The plumbing was already done several days ahead of this build thread getting started, so I'm just catching it up. :)

After much planning, I put together a drawing of how I wanted to layout the plumbing and thought I had everything I needed, but no. Of course, there is always one or two pieces that get overlooked and end up delaying the process. ;Facepalm

In the end, everything else came-in and I went right to work...Fast forward a couple hours and...viola!
The plumbing is done.
20200627_144406.jpg


I put together a parts list for those who would like to do this kind of plumbing layout on their Reefer 425XL.
*** All parts are sch 80 PVC ***

*** DRAIN ***
  • 2x Red Sea Return connectors for connecting to your drain; RS part #R42222 (Compatible w/ 450/425XL/525)
  • 2x 3/4" x 1" male adapter S x MPT (Connects to drains)
  • 5x 1" Elbow slip (Drains)
  • 1x 1" Spears gate valve (Primary drain)
  • 2x 5ft pieces of 1" PVC pipe (Drains)
*** RETURN / 3-WAY MANIFOLD ***
  • 1x Red Sea Return connector for connecting to your return; RS part #R42222 (Compatible w/ 450/425XL/525)
  • 1x 3/4" male adapter S x MPT (Connects to return)
  • 1x 3/4" Spears gate valve
  • 3x 3/4" Tee slip
  • 2x 3/4" Street 90 elbow slip
  • 2x 3/4" Elbow slip
  • 3x 3/4" x 1/2" bushing
  • 3x 1/2" True union Ball valve (Red Flag brand)
  • 1x 3/4" Single union Ball valve (Red Flag brand)
  • 1x 3/4" PVC barbed male adapter MIPT x Insert

That's it for now!
Stay tuned for the next update...Custom light mounting rail!
Sorry but I’m just not following the water flow in your diagram.

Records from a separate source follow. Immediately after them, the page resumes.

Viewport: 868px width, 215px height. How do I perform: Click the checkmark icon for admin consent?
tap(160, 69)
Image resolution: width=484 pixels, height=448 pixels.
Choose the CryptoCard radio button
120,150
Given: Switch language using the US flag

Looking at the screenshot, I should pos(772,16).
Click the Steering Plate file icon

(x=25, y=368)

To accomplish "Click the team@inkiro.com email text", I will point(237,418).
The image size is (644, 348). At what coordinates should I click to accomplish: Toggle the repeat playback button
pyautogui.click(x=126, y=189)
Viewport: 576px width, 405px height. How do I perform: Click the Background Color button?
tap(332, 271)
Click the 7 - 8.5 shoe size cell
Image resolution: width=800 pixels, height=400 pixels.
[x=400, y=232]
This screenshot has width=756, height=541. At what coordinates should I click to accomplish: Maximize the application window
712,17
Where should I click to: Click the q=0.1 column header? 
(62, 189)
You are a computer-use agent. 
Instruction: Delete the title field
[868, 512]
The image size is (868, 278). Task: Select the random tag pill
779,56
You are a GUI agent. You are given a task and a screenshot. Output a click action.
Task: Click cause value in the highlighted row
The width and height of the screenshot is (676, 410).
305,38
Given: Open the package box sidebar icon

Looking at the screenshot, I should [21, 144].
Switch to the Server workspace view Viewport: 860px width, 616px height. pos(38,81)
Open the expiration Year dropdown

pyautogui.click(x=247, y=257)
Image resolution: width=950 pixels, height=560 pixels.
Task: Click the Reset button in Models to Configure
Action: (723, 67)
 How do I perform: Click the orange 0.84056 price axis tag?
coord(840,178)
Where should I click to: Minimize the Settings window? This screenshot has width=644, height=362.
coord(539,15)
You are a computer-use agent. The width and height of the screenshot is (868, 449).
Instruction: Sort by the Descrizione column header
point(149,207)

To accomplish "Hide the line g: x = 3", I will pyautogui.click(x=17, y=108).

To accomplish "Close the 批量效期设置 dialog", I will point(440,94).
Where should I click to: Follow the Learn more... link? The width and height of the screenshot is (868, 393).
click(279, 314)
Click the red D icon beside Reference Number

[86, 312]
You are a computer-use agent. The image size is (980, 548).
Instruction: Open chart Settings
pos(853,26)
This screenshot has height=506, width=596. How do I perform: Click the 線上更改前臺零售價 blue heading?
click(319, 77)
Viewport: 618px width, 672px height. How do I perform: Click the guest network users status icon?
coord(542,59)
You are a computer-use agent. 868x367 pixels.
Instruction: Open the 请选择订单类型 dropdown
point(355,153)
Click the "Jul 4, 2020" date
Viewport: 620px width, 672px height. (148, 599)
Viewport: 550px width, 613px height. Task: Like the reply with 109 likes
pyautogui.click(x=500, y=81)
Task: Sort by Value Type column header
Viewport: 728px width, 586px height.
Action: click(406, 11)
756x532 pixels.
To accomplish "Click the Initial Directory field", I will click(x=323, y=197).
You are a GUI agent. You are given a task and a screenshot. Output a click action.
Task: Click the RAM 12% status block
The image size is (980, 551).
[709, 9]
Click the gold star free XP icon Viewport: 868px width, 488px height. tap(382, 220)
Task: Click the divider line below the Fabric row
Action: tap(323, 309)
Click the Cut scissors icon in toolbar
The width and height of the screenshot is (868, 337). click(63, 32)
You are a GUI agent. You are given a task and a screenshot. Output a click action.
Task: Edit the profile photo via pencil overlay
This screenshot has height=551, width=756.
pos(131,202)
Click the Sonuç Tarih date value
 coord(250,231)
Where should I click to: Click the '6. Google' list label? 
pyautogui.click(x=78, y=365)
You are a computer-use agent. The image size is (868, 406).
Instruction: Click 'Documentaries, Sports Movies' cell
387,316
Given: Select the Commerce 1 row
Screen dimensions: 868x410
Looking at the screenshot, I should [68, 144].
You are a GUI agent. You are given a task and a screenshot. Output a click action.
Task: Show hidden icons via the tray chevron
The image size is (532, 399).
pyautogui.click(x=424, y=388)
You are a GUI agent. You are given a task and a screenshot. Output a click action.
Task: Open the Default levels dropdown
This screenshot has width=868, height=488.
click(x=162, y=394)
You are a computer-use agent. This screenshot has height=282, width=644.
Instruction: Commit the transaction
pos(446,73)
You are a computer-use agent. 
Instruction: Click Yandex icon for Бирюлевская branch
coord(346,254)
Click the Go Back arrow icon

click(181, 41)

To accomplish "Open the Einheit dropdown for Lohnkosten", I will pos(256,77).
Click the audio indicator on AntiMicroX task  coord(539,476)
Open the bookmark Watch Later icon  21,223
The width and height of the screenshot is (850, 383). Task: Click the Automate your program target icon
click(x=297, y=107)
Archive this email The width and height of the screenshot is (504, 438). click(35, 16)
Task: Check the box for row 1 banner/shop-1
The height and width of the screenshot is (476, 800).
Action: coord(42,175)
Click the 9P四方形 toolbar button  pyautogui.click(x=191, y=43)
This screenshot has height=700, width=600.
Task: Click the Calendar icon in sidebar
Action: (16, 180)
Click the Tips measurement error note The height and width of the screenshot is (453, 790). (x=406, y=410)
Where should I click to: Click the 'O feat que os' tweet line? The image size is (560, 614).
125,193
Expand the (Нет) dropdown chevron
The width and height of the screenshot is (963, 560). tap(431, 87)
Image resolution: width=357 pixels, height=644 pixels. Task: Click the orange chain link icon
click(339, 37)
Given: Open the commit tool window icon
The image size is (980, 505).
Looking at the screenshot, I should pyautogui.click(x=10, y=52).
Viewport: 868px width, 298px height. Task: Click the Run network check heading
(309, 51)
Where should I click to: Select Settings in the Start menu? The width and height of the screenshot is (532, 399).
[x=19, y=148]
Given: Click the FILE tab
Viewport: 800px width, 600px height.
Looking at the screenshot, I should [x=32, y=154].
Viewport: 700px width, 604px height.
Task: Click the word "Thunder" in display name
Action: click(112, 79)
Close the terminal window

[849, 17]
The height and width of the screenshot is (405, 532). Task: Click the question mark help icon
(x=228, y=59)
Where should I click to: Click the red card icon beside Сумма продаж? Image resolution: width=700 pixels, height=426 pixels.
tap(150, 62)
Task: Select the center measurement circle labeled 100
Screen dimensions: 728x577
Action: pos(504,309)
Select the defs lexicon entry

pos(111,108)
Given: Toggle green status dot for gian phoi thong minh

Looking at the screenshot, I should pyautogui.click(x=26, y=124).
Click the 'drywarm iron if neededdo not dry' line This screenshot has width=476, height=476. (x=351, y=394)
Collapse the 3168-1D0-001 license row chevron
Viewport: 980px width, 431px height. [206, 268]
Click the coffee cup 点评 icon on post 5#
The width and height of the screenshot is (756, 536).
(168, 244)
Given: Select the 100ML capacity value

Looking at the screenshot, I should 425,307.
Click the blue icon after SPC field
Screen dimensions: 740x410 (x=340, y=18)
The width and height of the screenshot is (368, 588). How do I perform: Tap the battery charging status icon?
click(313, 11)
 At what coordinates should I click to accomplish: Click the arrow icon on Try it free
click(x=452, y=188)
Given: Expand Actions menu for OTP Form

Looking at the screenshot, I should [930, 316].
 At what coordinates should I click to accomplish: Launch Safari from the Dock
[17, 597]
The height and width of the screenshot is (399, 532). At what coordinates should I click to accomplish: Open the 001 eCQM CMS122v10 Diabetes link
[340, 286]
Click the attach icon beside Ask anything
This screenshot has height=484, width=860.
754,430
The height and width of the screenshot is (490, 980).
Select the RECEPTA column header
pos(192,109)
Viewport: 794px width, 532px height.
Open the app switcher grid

Could you add an arrow or two to clarify? I also note that you have a three way manifold on the return and I only see one split return on the inside of the tank attached to the overflow. What are the other two “ways” of the manifold going to?
Sorry but I have been out of reefkeeping for a couple of years and I just can’t follow the flow so to speak.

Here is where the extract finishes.